March 17,2008:
The collapse of the Sunni Arab terror movement has not halted Sunni Arab
efforts to hurt the country. Sunni Arabs are still heavily involved in corruption
and criminal gangs. Having dominated the economy and government for centuries,
the corrupt practices of the Sunni Arabs have become the model for other groups
that attain power. But the blame should not entirely be on the Sunni Arabs.

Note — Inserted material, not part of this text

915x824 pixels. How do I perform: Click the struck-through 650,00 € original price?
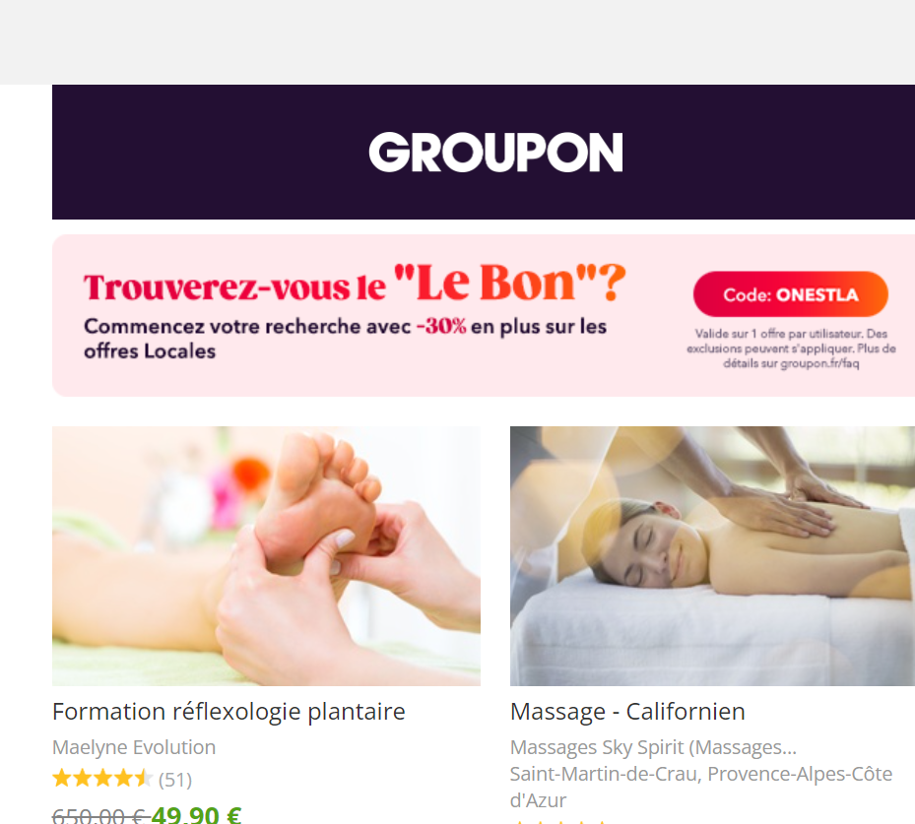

Over two thousand years ago, Greek, and then Roman, conquers of the Middle East
complained of the corruption endemic in the region, and how it even turned
upright Greek or Roman officials into crooks and slackers. Much written
discussion of these travails has survived. There's definitely something in the
local culture that works against most attempts to establish efficient
government. One form of government, tyranny, works. That's another local
tradition that goes way back, a thousand years before the Greeks and Romans
showed up. What Iraq suffers from now is not a lack of leadership, but a
surplus of "strong men" who have their own private armies, aversion to
compromise and strong sense of entitlement. Too many guys think they should be
in charge, and see it normal to buy off, or kill off, anyone who disagrees.
Saddam
Hussein and his Baath Party cronies practiced these nasty habits with
intimidating enthusiasm. Iraq became the "Republic of Fear." Now Iraq is the
Republic of Thieves. There's a billion dollars a week of oil revenue to
plunder, and with the terrorist violence way down, U.S. investigators are
asking tough questions about where the money is, or has gone. The U.S. has been
spending over $100 million a week on Iraqi reconstruction, and that effort is
too often more visible than what the Iraqi government is supposed to be doing.
Iraqis have noticed this, and the Iraqi media has taken up the cause of clean,
or at least effective, government.
Over the
next four months, the number of American troops in the country will drop from
162,000 to 140,000. One of the last big operations is in and around Mosul.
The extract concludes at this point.